◆ Task prompt: What do the lines say from the one containing "Given: Open the フィルター (Filters) menu" to the end of the records? Restate them word for word, and only those.
★ ★ ★ ★ ★ ★ ★
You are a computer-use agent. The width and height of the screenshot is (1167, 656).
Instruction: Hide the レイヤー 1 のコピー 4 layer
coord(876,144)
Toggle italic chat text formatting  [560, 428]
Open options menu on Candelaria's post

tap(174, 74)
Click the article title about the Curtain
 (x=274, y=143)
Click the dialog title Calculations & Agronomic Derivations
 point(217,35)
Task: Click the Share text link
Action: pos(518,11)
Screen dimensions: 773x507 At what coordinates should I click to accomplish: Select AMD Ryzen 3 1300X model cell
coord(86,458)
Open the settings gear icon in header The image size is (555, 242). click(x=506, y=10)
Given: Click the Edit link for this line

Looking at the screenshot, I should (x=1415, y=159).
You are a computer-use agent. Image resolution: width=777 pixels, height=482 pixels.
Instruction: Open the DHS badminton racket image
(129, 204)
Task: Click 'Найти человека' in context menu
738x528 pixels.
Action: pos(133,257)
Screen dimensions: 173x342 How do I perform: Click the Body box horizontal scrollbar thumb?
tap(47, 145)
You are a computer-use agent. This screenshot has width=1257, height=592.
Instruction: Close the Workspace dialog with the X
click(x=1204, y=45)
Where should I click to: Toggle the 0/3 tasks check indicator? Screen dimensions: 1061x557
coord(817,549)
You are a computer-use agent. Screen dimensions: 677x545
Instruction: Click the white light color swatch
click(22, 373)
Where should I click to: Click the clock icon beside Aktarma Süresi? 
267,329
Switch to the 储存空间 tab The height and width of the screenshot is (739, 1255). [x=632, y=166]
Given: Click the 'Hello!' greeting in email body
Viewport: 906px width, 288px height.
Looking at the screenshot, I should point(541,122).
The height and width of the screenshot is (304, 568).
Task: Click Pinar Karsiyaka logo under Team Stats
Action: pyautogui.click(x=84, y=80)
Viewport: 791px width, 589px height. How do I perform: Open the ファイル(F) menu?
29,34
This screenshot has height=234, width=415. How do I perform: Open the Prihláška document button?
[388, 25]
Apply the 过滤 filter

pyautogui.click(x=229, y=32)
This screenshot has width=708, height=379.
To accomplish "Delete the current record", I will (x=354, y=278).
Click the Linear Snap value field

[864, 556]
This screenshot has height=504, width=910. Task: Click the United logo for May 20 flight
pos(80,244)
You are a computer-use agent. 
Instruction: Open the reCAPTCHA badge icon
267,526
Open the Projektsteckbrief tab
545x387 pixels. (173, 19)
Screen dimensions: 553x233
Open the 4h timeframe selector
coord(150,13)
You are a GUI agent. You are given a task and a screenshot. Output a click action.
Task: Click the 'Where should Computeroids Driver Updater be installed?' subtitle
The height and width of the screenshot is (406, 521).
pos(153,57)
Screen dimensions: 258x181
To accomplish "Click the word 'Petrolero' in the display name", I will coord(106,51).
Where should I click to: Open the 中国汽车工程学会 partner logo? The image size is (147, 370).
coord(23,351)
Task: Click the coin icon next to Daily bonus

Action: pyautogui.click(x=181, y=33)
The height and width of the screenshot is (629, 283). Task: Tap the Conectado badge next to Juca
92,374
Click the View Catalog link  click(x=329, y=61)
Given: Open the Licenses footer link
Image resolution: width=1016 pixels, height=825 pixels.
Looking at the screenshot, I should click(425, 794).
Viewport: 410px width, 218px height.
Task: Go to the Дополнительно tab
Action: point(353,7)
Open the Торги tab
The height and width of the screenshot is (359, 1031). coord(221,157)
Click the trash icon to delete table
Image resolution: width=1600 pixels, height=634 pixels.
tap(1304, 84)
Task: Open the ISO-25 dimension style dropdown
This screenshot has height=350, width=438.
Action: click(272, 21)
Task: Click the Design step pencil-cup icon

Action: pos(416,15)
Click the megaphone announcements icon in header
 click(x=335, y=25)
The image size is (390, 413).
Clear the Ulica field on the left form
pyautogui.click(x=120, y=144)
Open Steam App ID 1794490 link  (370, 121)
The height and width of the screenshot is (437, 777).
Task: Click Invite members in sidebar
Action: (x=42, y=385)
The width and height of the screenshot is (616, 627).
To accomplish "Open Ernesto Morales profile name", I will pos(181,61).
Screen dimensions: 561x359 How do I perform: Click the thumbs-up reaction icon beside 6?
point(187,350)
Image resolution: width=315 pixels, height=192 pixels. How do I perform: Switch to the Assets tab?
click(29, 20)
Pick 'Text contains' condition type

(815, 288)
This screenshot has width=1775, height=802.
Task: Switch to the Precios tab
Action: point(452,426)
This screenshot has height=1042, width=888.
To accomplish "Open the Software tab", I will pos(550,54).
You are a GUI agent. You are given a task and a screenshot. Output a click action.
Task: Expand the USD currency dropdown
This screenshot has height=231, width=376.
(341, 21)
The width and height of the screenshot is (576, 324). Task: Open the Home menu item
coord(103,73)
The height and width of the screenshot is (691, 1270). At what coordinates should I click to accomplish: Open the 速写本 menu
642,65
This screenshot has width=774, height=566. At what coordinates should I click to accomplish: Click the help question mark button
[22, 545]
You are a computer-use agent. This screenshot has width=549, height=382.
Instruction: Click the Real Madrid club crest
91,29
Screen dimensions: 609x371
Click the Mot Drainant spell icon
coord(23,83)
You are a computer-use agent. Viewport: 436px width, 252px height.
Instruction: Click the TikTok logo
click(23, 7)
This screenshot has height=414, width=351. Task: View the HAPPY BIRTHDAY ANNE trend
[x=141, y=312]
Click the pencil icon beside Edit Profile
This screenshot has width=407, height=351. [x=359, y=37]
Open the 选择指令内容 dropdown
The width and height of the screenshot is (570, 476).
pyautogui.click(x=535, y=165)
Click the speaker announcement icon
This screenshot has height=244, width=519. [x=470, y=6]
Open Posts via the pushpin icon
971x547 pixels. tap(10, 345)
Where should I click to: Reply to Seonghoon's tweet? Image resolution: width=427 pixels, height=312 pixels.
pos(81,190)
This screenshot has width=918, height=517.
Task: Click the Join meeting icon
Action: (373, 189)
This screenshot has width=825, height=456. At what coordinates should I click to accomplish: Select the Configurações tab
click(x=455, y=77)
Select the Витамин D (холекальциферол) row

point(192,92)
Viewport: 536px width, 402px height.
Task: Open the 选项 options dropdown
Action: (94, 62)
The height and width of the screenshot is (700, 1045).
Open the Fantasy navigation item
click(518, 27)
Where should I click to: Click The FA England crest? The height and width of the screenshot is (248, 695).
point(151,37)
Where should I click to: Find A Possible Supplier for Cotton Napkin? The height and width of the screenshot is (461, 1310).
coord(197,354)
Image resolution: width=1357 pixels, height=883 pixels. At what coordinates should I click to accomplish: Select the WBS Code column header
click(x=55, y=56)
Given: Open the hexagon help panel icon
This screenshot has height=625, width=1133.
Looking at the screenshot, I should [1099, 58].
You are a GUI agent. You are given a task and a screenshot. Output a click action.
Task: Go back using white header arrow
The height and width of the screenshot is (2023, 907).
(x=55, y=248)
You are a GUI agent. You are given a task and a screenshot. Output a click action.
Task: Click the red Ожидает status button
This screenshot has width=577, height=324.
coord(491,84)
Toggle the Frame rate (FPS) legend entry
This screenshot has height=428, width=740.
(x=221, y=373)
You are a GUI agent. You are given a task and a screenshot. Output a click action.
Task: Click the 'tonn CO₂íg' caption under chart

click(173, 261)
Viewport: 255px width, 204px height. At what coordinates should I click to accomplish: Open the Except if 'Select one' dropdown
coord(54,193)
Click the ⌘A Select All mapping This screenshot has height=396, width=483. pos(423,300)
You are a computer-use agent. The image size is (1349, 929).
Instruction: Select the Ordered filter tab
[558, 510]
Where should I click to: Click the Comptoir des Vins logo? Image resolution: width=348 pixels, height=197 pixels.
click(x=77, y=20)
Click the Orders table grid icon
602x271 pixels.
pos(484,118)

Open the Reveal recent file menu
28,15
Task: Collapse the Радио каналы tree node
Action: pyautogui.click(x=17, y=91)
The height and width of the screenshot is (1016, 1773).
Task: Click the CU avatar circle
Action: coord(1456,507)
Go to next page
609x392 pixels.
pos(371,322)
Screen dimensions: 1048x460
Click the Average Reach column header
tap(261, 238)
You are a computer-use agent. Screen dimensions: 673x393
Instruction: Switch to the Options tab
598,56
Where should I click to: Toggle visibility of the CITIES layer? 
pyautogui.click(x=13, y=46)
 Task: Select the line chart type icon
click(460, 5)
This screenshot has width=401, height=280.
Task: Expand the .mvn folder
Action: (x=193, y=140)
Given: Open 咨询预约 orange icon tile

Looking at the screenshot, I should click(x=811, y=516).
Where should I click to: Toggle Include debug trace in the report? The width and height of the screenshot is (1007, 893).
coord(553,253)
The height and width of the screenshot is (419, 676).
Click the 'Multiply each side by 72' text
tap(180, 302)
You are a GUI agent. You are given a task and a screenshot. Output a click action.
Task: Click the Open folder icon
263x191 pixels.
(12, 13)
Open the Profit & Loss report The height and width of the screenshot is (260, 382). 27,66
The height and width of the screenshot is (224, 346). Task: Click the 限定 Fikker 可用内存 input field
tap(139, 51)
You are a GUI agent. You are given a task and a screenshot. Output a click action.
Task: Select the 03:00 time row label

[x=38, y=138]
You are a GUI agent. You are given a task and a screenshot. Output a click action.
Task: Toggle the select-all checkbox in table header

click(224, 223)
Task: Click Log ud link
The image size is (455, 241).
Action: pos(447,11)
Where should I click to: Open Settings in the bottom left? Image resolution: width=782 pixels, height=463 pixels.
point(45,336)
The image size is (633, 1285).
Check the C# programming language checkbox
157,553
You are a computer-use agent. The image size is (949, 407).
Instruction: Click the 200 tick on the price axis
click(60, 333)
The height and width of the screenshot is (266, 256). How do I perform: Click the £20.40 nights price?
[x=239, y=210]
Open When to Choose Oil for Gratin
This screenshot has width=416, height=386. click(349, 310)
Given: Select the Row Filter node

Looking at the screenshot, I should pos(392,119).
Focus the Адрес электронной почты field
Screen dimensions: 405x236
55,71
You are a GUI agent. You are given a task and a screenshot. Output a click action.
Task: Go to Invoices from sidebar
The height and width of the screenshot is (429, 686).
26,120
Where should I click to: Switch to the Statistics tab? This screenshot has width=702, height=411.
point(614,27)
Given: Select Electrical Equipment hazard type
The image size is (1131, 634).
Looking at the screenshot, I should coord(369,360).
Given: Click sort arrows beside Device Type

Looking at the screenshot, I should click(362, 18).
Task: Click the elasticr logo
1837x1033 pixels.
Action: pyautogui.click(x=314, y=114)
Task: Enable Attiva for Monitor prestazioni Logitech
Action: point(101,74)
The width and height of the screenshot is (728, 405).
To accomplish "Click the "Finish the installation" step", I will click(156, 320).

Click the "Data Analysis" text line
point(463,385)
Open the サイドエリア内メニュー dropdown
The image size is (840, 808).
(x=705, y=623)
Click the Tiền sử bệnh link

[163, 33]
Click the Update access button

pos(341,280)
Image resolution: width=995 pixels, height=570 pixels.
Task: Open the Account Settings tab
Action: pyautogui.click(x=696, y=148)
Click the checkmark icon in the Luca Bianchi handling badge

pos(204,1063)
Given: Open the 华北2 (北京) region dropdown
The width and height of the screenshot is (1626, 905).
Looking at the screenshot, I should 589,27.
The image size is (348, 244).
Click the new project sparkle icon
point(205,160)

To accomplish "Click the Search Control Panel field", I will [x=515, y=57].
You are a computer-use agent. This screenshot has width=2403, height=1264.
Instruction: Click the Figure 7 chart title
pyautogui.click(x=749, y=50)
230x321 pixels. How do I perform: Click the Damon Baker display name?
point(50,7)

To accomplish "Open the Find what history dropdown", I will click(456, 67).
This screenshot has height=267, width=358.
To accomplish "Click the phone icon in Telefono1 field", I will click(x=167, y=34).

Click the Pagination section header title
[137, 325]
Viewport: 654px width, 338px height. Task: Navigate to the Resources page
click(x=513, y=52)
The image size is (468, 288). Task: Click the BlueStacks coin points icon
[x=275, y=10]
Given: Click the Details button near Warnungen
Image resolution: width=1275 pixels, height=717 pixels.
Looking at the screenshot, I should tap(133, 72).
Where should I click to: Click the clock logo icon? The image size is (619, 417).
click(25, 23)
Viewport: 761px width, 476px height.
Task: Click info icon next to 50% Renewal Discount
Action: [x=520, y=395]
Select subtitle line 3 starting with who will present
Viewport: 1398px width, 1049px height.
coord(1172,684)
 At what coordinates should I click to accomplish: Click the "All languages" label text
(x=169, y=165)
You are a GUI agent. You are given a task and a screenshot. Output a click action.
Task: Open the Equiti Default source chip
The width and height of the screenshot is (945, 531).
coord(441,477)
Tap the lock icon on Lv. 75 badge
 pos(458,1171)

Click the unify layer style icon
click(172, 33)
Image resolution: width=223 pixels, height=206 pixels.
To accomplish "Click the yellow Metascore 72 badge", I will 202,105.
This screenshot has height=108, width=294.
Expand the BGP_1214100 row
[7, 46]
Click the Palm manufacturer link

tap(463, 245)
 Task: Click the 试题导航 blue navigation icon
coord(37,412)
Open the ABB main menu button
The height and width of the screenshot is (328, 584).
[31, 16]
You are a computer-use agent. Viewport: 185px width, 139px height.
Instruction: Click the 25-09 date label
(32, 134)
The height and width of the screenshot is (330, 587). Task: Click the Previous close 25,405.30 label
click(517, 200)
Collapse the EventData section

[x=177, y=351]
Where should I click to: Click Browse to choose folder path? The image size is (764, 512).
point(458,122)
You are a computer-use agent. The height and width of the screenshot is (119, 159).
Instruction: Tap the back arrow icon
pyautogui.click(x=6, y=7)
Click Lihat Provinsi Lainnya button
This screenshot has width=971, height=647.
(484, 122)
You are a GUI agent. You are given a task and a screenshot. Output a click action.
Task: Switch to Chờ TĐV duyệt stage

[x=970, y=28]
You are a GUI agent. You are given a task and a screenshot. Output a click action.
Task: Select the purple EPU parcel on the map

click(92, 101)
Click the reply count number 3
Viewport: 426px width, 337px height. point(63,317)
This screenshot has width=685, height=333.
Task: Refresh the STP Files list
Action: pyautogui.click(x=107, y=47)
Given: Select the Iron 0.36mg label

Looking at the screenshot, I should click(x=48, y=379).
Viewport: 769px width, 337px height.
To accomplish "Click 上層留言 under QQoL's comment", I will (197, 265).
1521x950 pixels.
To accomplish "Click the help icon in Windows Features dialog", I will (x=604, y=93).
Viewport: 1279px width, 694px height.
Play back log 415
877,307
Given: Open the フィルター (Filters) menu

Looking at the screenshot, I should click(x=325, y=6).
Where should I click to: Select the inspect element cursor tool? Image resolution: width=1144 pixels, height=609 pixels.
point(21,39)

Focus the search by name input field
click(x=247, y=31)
★ ★ ★ ★ ★ ★ ★
◆ Problem solution:
Given: Open the フィルター (Filters) menu

Looking at the screenshot, I should click(x=325, y=6).
Where should I click to: Select the inspect element cursor tool? Image resolution: width=1144 pixels, height=609 pixels.
point(21,39)

Focus the search by name input field
click(x=247, y=31)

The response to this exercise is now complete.